La ligne dure de Recep Tayyip Erdogan, un an après le coup d’Etat raté

La Turquie commémore le premier anniversaire de la tentative de putsch contre le Président Recep Tayyip Erdogan. Dans la nuit de samedi à dimanche, le chef de l’Etat turc a pris part à des cérémonies à Istanbul puis à Ankara. Il accuse le prédicateur Fetulah Gülen d‘être à l’origine du soulèvement, et se dit favorable au rétablissement de la peine de mort. Depuis l’an dernier, le gouvernement organise une riposte sans merci, critiquée par les organisations de défense des droits humains.

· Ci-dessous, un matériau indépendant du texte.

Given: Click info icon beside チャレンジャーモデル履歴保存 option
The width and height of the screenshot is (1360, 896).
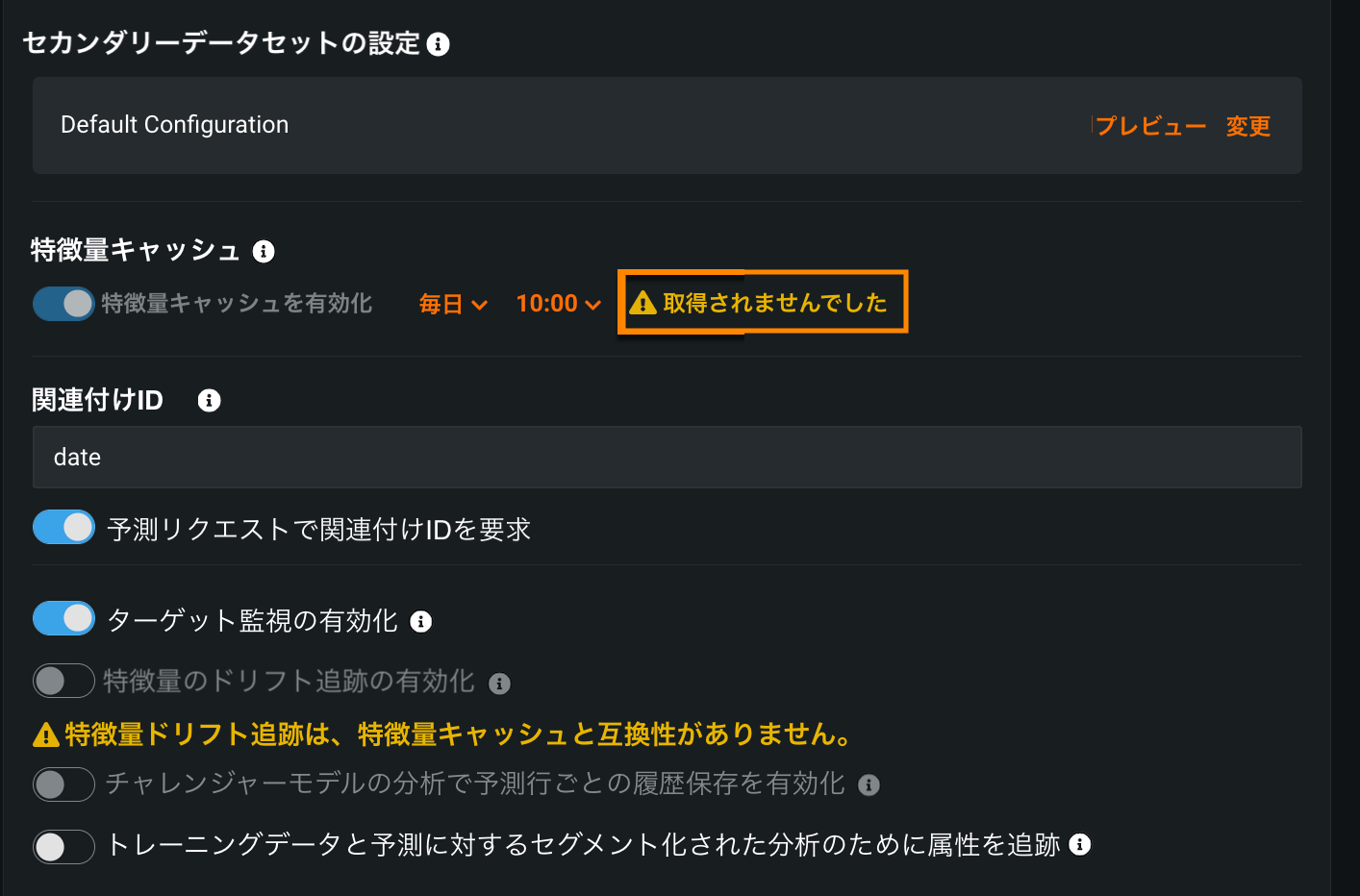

“Vous ne pourrez pas nous prendre notre drapeau”, a déclaré lors d’un discours devant la foule le Président Recep Tayyip Erdogan. “Vous ne pourrez pas diviser notre pays. Vous ne pourrez pas réduire nos prières au silence, vous ne pourrez pas mettre notre pays à genoux”.

Turquie : plus de 7 000 limogeages, un an après le putsch raté contre Erdogan https://t.co/jRd2WaGV1K— Le Monde (@lemondefr) 14 juillet 2017

Recep tayyip Erdogan a inauguré un mémorial en hommage aux 250 victimes de la tentative de coup d’Etat. En l’espace d’un an, les autorités turques ont procédé à plus de 50 000 interpellations et au limogeage de plus de 100 000 personnes. Une purge qui touche aussi les milieux prokurdes et les médias.